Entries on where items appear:
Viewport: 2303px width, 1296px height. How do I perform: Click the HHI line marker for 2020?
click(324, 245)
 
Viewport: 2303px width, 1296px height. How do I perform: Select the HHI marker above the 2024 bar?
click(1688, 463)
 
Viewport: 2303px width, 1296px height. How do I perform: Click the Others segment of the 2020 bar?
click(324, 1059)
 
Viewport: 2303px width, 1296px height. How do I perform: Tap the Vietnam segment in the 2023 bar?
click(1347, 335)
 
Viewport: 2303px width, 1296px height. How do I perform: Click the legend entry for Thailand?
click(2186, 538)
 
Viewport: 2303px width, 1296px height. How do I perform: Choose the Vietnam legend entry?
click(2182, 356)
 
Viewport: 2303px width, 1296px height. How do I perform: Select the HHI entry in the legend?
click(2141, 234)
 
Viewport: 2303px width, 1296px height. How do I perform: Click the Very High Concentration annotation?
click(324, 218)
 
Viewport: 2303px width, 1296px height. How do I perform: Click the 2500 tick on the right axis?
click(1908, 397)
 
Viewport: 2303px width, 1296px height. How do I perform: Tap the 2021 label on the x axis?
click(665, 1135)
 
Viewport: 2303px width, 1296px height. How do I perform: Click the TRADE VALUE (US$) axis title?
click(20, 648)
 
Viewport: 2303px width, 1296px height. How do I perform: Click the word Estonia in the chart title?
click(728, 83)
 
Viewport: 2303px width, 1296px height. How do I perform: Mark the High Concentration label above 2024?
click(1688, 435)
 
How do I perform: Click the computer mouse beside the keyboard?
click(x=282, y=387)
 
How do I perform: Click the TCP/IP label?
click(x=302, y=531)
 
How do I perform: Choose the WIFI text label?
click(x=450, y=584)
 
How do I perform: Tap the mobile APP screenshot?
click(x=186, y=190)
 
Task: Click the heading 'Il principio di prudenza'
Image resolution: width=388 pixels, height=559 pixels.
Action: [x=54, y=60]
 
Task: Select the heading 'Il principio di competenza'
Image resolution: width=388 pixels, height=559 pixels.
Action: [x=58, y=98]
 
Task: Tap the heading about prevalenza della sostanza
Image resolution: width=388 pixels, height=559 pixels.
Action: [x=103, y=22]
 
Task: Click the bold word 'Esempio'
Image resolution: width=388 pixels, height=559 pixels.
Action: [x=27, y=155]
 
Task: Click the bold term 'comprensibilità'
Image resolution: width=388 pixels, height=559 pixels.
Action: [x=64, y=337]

■ **What is required**:
Can you copy every line of the data above word for word?

■ **Exercise output**:
Viewport: 2303px width, 1296px height. How do I perform: Click the HHI line marker for 2020?
click(324, 245)
 
Viewport: 2303px width, 1296px height. How do I perform: Select the HHI marker above the 2024 bar?
click(1688, 463)
 
Viewport: 2303px width, 1296px height. How do I perform: Click the Others segment of the 2020 bar?
click(324, 1059)
 
Viewport: 2303px width, 1296px height. How do I perform: Tap the Vietnam segment in the 2023 bar?
click(1347, 335)
 
Viewport: 2303px width, 1296px height. How do I perform: Click the legend entry for Thailand?
click(2186, 538)
 
Viewport: 2303px width, 1296px height. How do I perform: Choose the Vietnam legend entry?
click(2182, 356)
 
Viewport: 2303px width, 1296px height. How do I perform: Select the HHI entry in the legend?
click(2141, 234)
 
Viewport: 2303px width, 1296px height. How do I perform: Click the Very High Concentration annotation?
click(324, 218)
 
Viewport: 2303px width, 1296px height. How do I perform: Click the 2500 tick on the right axis?
click(1908, 397)
 
Viewport: 2303px width, 1296px height. How do I perform: Tap the 2021 label on the x axis?
click(665, 1135)
 
Viewport: 2303px width, 1296px height. How do I perform: Click the TRADE VALUE (US$) axis title?
click(20, 648)
 
Viewport: 2303px width, 1296px height. How do I perform: Click the word Estonia in the chart title?
click(728, 83)
 
Viewport: 2303px width, 1296px height. How do I perform: Mark the High Concentration label above 2024?
click(1688, 435)
 
How do I perform: Click the computer mouse beside the keyboard?
click(x=282, y=387)
 
How do I perform: Click the TCP/IP label?
click(x=302, y=531)
 
How do I perform: Choose the WIFI text label?
click(x=450, y=584)
 
How do I perform: Tap the mobile APP screenshot?
click(x=186, y=190)
 
Task: Click the heading 'Il principio di prudenza'
Image resolution: width=388 pixels, height=559 pixels.
Action: [x=54, y=60]
 
Task: Select the heading 'Il principio di competenza'
Image resolution: width=388 pixels, height=559 pixels.
Action: [x=58, y=98]
 
Task: Tap the heading about prevalenza della sostanza
Image resolution: width=388 pixels, height=559 pixels.
Action: [x=103, y=22]
 
Task: Click the bold word 'Esempio'
Image resolution: width=388 pixels, height=559 pixels.
Action: [x=27, y=155]
 
Task: Click the bold term 'comprensibilità'
Image resolution: width=388 pixels, height=559 pixels.
Action: [x=64, y=337]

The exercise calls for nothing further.